The Mudcat Café TM
Thread #136446   Message #3116178
Posted By: Steve Shaw
17-Mar-11 - 09:53 PM
Thread Name: BS: Another View of Religion
Subject: RE: BS: Another View of Religion
Hello (he said, sneaking in hoping not to get noticed...) Well, Joe, I agree with almost everything you said in that original post, though I think you're seriously wrong about God's hand in evolution and I could give you a constructive fight over that any time...

Just to straighten a couple of things out here. I can't speak for any atheist other than myself (when I've been bold enough to try that I've been shouted down, so I won't try again). First, any atheist worth his or her salt will always cheerfully acknowledge the right of anyone to follow and practise any creed they like. Yes, Stalin and Mao were atheists but they were most decidedly not my kind of atheist because they were intolerant of beliefs other than their own. Second, any atheist worth his or her salt will cheerfully acknowledge that many people of religion have been inspired by their faith to do wonderful work. I've often said that we atheists are such a disparate bunch that we never get our act together in this regard anything like as well as believers do. Third, there is, to any atheist worth his or her salt, a very sharp faultline between what individuals of faith get up to and what big organised religion gets up to. It is perfectly possible to see the validity of the one and completely reject it in the other.

What causes the worst arguments, by and large, is when people professing to be atheists, but who have so far failed to articulate the reason for their atheism, clash with believers who are so soaked in certainty about their faith that they think nothing of declaring that certainty to the world at large. I have standards to which I think all so-called atheists should be held, and the cardinal one is that no atheist should ever declare that they are certain there is no God. It simply is not possible to hold to that position. Even Dawkins will tell you that. We can point to the lack of evidence for God and the fact that he breaks all the rules of nature, etc., but none of that is "proof" he does not exist. But I feel that believers must also accept that there can be no certainty, and with that acceptance comes a certain humility that many atheists don't see in believers and which causes so much of the friction. It's very hard to take for an atheist when someone starts a thread "asking for prayers..." on a forum that they well know contains non-believers. We're fairly broad-minded, but that is an insult. There's no reason why you couldn't just ask for kind thoughts, is there. The ethos for believers should be that such thoughts can be kept private and between people who feel the same way, out of respect for non-believers. Doing it the other way implies a disrespect if you think about it, even a degree of arrogance, though most good atheists are pretty tolerant of that stuff.

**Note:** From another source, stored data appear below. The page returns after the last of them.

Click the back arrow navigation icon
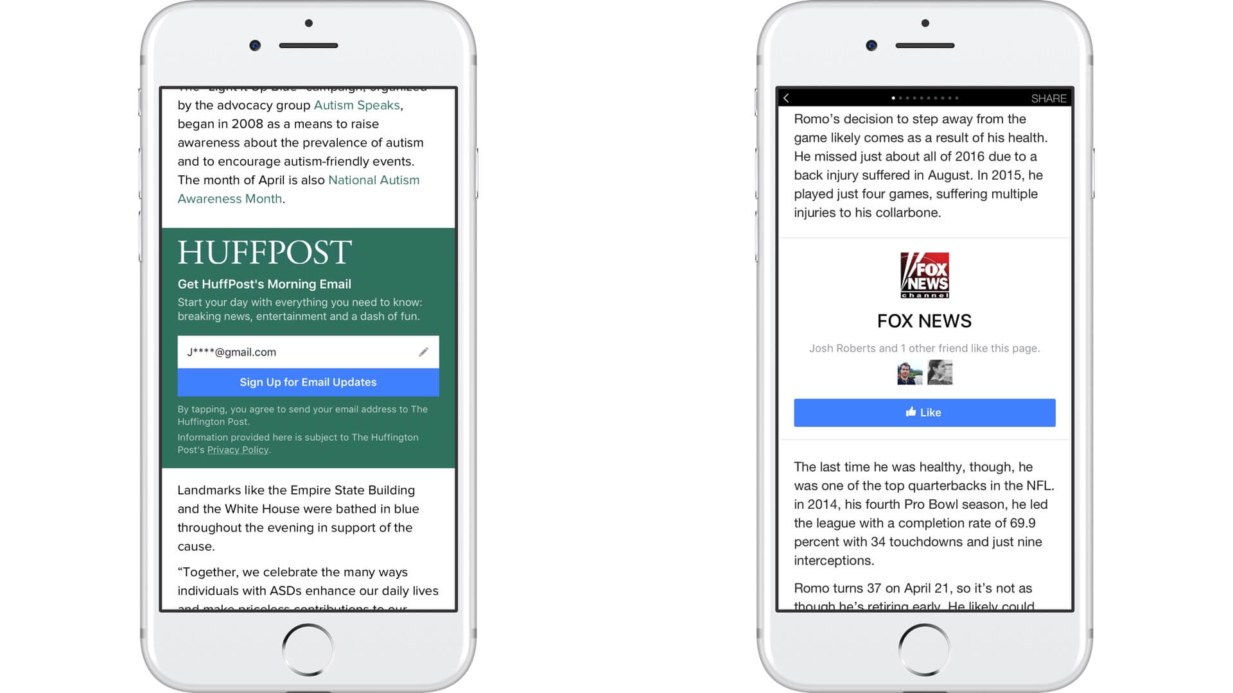The width and height of the screenshot is (1233, 693). pyautogui.click(x=787, y=98)
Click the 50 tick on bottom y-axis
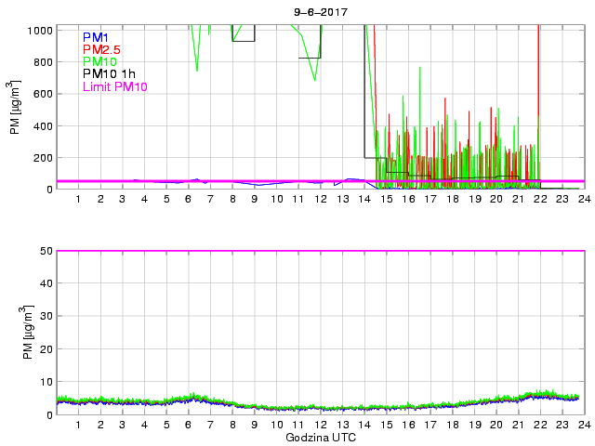The image size is (595, 446). pyautogui.click(x=45, y=251)
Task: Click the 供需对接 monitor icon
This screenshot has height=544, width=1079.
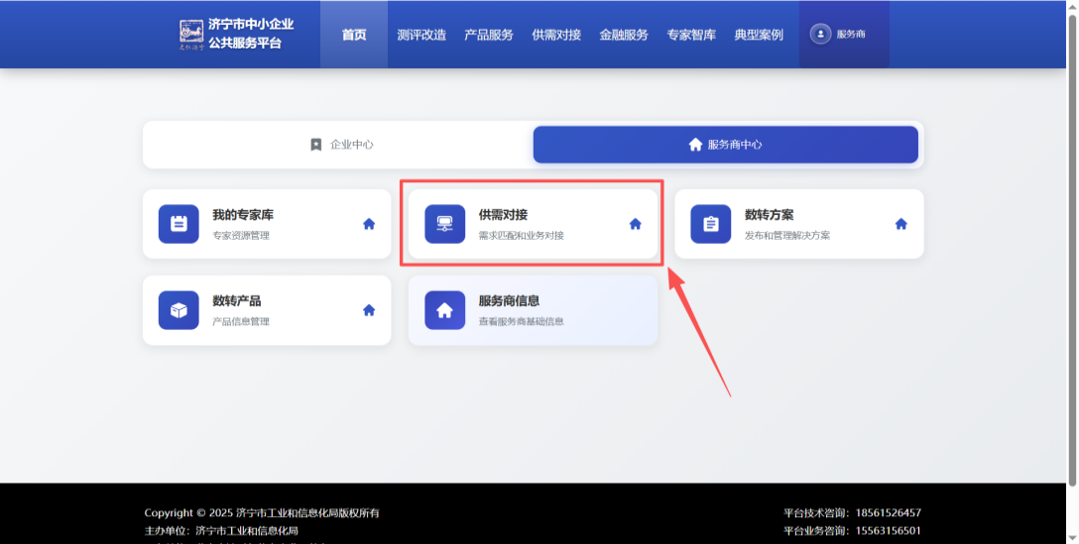Action: pyautogui.click(x=444, y=224)
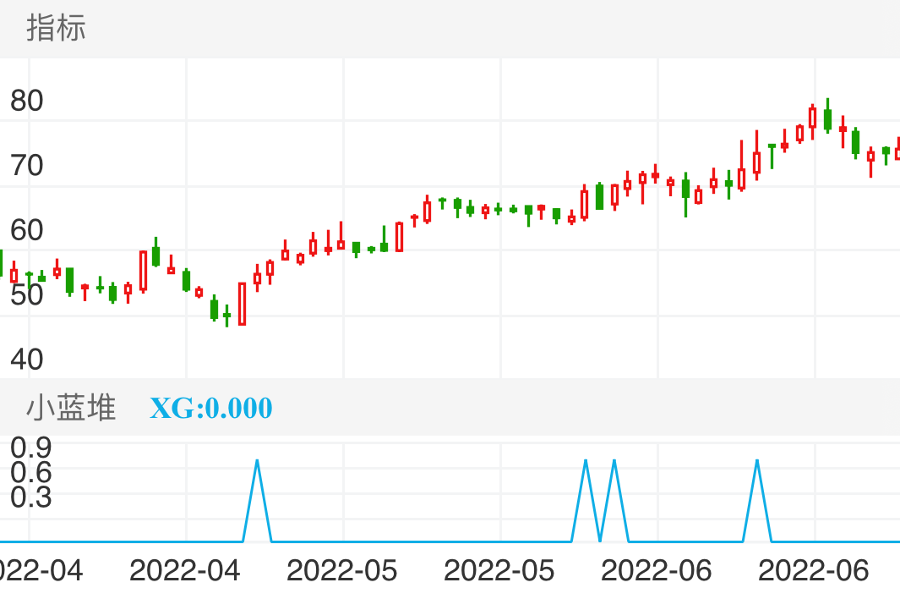Screen dimensions: 900x599
Task: Click the 0.6 indicator axis label
Action: point(31,472)
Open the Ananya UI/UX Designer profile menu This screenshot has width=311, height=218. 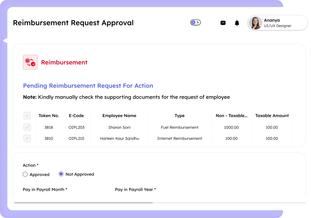[277, 23]
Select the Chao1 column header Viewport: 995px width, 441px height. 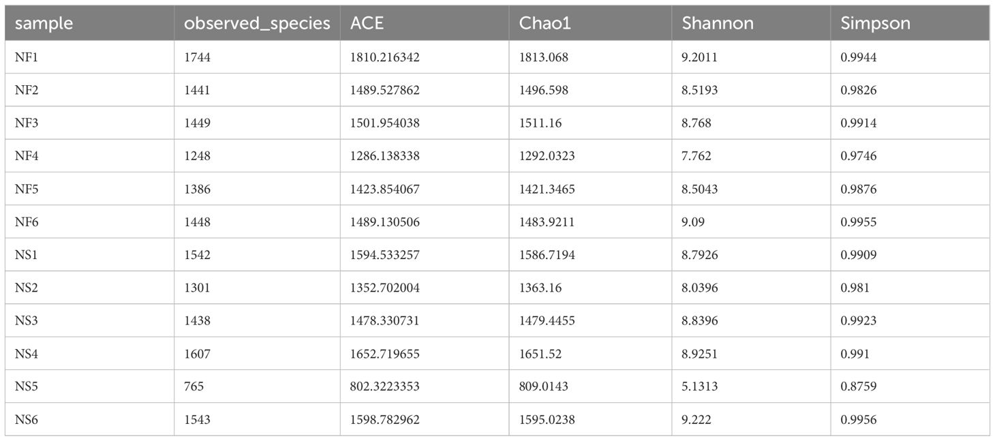[x=545, y=23]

The big battles are caused when people breach the aforementioned unspoken rules. No believer is an idiot for believing, though many are all too happy to be so certain that they have the one and only valid story that they are happy to attack those who are at variance with them. No atheist is an idiot for not believing, though it is a huge mistake to offend individuals on the grounds of their beliefs alone. Attacking organised religion is an entirely different matter, and I think that more they are challenged, right down to the core, the healthier it is. Of course, some people don't like that. Tough. And we atheists have it tough too, remember, in world which has religion at its core by default.